■ Exercise: Tally every line of the entries that contains the string "using", then reply with only that number.

Stored dataset items:
++++++++++

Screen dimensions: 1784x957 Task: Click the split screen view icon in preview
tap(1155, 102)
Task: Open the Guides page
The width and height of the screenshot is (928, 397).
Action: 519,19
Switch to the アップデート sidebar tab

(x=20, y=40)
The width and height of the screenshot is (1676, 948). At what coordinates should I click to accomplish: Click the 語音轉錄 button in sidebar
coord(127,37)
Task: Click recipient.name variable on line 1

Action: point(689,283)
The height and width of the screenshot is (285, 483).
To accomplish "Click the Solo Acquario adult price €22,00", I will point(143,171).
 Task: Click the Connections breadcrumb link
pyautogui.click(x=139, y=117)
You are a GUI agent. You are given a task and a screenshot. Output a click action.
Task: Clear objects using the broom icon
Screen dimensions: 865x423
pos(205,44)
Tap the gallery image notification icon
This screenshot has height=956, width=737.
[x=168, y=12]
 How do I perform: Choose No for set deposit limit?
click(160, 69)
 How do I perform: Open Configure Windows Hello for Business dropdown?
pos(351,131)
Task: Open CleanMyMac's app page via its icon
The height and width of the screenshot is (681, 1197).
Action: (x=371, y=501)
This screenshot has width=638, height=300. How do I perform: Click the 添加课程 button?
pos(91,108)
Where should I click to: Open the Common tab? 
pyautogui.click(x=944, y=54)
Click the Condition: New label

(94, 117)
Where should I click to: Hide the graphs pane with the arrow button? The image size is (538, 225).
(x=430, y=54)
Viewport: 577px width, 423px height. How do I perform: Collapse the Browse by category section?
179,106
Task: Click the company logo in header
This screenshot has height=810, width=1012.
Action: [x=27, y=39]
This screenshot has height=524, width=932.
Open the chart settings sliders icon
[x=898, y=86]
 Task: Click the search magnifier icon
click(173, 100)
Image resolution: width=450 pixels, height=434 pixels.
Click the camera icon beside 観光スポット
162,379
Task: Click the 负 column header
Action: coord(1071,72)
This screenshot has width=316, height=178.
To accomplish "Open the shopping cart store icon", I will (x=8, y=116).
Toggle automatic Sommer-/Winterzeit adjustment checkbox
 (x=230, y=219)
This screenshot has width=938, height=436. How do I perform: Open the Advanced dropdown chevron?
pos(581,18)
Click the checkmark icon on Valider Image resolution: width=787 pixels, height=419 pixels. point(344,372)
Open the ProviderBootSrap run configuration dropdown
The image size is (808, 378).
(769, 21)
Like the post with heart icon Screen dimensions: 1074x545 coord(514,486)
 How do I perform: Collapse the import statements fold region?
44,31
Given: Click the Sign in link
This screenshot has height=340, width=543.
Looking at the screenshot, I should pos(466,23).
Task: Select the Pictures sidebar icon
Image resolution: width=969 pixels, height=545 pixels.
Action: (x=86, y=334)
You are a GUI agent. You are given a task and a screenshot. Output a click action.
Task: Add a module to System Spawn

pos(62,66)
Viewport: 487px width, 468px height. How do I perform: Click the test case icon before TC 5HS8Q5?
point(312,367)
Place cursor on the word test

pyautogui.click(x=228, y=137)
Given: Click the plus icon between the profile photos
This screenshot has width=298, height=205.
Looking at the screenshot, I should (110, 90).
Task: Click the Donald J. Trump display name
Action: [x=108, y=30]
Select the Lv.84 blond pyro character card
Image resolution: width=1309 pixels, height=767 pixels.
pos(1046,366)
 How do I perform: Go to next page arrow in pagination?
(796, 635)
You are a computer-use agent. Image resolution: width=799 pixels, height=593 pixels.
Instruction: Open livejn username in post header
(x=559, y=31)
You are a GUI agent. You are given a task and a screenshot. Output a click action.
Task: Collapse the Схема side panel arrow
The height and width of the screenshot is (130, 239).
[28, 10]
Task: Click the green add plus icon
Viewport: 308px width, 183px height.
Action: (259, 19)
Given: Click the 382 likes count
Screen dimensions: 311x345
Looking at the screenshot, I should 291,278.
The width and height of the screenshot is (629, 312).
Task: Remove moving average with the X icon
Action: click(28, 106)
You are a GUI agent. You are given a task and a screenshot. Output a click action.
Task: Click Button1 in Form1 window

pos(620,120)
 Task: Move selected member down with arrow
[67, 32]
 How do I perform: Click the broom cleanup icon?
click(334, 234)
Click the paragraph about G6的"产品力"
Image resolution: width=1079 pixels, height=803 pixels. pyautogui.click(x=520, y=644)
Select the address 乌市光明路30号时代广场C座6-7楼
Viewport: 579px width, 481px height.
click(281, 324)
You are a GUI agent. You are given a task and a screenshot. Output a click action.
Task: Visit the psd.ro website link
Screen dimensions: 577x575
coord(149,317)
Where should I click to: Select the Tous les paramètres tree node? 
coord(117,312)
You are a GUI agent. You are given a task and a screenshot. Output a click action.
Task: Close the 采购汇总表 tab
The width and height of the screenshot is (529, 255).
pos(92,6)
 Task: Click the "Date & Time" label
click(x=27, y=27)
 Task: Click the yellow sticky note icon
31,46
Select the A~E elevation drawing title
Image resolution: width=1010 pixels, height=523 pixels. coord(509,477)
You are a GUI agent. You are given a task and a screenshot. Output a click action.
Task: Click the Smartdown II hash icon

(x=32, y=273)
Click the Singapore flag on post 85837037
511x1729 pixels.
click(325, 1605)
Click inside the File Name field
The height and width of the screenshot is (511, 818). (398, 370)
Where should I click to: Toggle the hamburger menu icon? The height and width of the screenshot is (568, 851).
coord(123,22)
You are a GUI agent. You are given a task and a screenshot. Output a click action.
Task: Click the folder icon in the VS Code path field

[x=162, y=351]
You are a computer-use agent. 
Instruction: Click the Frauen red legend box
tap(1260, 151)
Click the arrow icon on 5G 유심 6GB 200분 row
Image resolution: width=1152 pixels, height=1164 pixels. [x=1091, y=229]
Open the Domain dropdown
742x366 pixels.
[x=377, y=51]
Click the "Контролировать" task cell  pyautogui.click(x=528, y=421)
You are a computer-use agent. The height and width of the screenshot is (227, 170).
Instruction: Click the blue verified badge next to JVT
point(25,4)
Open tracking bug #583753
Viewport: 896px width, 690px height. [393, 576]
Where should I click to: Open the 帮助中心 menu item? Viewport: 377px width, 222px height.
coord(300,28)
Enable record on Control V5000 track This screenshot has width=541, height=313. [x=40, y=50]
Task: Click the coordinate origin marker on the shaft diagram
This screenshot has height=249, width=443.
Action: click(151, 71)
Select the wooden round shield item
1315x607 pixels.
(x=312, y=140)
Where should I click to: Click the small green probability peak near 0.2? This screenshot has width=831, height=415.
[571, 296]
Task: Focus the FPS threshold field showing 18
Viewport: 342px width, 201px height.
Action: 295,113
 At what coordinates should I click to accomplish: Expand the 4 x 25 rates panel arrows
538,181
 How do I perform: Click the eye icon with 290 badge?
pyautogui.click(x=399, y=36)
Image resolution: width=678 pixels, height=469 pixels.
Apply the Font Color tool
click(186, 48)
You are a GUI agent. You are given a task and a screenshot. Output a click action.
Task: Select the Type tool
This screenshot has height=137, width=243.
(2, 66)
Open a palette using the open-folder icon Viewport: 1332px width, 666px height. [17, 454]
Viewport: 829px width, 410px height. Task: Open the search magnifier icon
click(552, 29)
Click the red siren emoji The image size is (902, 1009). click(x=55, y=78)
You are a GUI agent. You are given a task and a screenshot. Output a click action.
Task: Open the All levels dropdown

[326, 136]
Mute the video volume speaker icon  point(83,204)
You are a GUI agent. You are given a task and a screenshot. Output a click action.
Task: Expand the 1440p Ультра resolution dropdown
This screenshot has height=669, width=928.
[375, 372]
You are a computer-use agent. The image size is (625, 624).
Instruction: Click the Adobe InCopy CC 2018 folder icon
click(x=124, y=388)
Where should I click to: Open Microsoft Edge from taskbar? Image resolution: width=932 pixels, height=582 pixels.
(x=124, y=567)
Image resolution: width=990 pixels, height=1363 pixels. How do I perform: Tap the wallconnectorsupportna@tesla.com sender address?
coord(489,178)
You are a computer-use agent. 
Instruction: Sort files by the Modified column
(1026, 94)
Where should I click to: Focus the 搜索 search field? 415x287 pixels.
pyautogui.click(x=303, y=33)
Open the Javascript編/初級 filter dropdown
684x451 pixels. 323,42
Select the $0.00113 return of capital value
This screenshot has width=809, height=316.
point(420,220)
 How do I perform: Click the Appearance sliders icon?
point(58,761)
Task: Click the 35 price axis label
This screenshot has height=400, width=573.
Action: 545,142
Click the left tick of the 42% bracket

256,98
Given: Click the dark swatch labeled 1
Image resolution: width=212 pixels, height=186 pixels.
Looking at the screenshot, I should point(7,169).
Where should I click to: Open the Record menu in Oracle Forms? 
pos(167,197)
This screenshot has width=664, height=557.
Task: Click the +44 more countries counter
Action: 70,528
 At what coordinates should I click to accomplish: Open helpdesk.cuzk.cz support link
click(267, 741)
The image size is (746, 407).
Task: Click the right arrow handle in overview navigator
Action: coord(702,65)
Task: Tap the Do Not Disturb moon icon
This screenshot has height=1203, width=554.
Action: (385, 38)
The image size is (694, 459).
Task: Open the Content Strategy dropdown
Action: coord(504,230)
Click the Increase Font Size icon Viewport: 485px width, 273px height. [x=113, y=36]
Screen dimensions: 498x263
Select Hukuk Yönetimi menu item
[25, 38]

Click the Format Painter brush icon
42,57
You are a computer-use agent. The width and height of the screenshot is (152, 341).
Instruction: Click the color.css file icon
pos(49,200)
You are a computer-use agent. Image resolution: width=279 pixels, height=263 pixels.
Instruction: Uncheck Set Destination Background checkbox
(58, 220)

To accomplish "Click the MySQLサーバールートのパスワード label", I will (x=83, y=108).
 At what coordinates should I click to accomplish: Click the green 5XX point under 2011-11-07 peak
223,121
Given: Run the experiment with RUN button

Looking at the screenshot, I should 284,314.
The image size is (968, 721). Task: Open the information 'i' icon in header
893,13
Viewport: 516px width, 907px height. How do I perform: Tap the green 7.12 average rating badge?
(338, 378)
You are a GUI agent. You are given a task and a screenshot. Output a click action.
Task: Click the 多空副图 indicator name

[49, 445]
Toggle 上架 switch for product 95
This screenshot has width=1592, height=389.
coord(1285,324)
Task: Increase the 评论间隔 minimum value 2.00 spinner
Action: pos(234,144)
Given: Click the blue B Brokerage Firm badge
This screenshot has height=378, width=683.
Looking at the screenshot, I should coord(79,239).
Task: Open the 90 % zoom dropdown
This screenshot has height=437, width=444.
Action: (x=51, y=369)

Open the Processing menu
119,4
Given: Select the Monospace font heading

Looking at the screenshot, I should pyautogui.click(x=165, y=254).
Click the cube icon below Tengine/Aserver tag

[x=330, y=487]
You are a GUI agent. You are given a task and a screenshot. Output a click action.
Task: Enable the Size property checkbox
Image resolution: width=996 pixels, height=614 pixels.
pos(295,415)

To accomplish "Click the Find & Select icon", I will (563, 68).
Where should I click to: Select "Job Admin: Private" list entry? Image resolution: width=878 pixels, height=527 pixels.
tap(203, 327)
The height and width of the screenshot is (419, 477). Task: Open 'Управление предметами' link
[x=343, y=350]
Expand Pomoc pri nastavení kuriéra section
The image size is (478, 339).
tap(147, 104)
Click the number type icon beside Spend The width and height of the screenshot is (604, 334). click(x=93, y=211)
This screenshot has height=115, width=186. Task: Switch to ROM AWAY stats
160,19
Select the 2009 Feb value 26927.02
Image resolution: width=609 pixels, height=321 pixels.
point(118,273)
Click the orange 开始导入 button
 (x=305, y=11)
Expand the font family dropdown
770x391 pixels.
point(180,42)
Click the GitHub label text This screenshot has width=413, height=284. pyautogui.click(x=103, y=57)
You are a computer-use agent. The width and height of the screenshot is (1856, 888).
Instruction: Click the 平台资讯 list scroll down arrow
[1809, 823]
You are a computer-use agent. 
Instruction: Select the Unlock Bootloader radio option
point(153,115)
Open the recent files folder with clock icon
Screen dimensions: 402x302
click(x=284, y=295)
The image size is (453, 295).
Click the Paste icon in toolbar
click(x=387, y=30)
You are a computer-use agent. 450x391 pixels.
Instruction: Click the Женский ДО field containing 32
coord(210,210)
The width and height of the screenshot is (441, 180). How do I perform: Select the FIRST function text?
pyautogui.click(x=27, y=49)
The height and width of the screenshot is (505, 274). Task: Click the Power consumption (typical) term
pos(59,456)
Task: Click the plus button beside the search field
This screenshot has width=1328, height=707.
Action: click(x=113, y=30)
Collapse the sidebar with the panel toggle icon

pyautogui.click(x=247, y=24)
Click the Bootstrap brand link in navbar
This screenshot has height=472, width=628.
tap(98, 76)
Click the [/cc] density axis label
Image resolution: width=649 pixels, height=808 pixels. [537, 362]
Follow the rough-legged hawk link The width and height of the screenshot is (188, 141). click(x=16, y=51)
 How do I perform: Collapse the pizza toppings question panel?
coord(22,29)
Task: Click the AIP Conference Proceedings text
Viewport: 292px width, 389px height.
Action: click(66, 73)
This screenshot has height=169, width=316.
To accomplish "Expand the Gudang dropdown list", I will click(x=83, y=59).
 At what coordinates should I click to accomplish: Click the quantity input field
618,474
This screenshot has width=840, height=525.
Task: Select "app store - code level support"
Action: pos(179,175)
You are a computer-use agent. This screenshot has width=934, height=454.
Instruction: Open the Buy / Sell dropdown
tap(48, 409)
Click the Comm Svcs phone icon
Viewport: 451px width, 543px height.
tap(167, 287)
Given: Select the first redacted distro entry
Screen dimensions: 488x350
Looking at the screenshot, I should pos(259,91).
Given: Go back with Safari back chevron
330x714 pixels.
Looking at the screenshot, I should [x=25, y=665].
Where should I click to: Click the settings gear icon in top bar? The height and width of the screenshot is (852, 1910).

++++++++++

■ Response: 2